WASHINGTON, D.C. – The U.S. Department of the Treasury has announced sanctions against three major Iranian currency exchanges and more than a dozen front companies, accusing them of laundering billions of dollars to finance Tehran's military operations and its related networks.

This move is part of the "Economic Fury" maximum pressure campaign by the Donald Trump administration, targeting the shadow financial systems that assist Iran in converting its oil revenues.

According to the Treasury Department, the targeted exchanges include Opal Exchange, Radin Exchange, and Arz Iran Exchange, along with their owners and associated company networks.

Officials stated that these systems play a crucial role in converting funds—primarily in Chinese yuan—into U.S. dollars, euros, and other currencies to support the Iranian government's activities.

Treasury Secretary Scott Bessent stated that these measures aim to cut off the financial resources that sustain Iran's military activities.

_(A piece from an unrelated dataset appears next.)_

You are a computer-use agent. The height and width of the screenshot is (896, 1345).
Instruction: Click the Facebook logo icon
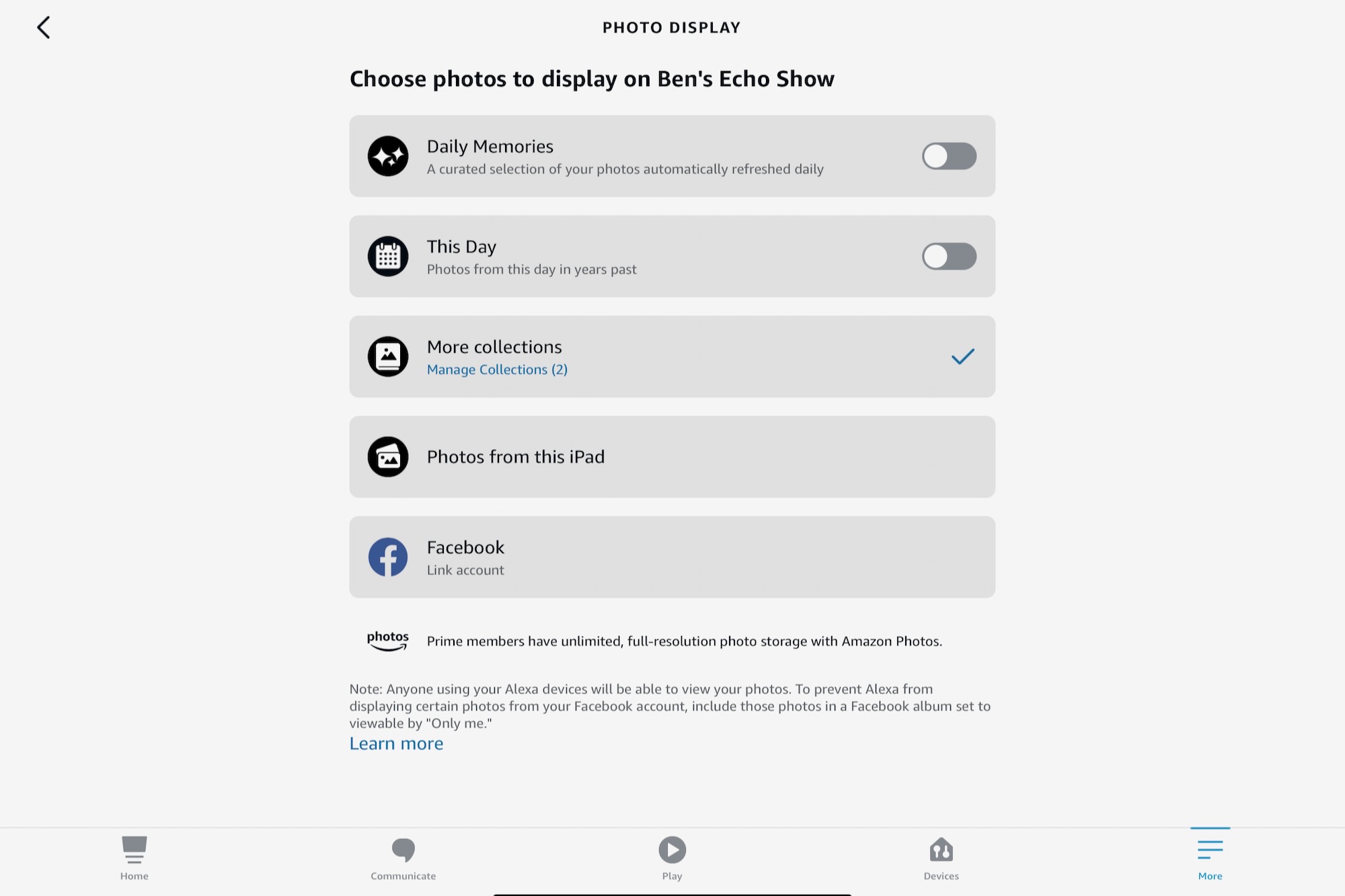coord(387,556)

Under the regulations, all assets of the sanctioned individuals and entities within U.S. jurisdiction will be frozen, and U.S. citizens and organizations are prohibited from engaging in transactions with these parties.

Furthermore, foreign entities that provide support for these prohibited activities may face additional secondary sanctions.

The Treasury Department noted that the objective of this move extends beyond mere punishment, aiming to pressure Iran into changing its behavior within the region.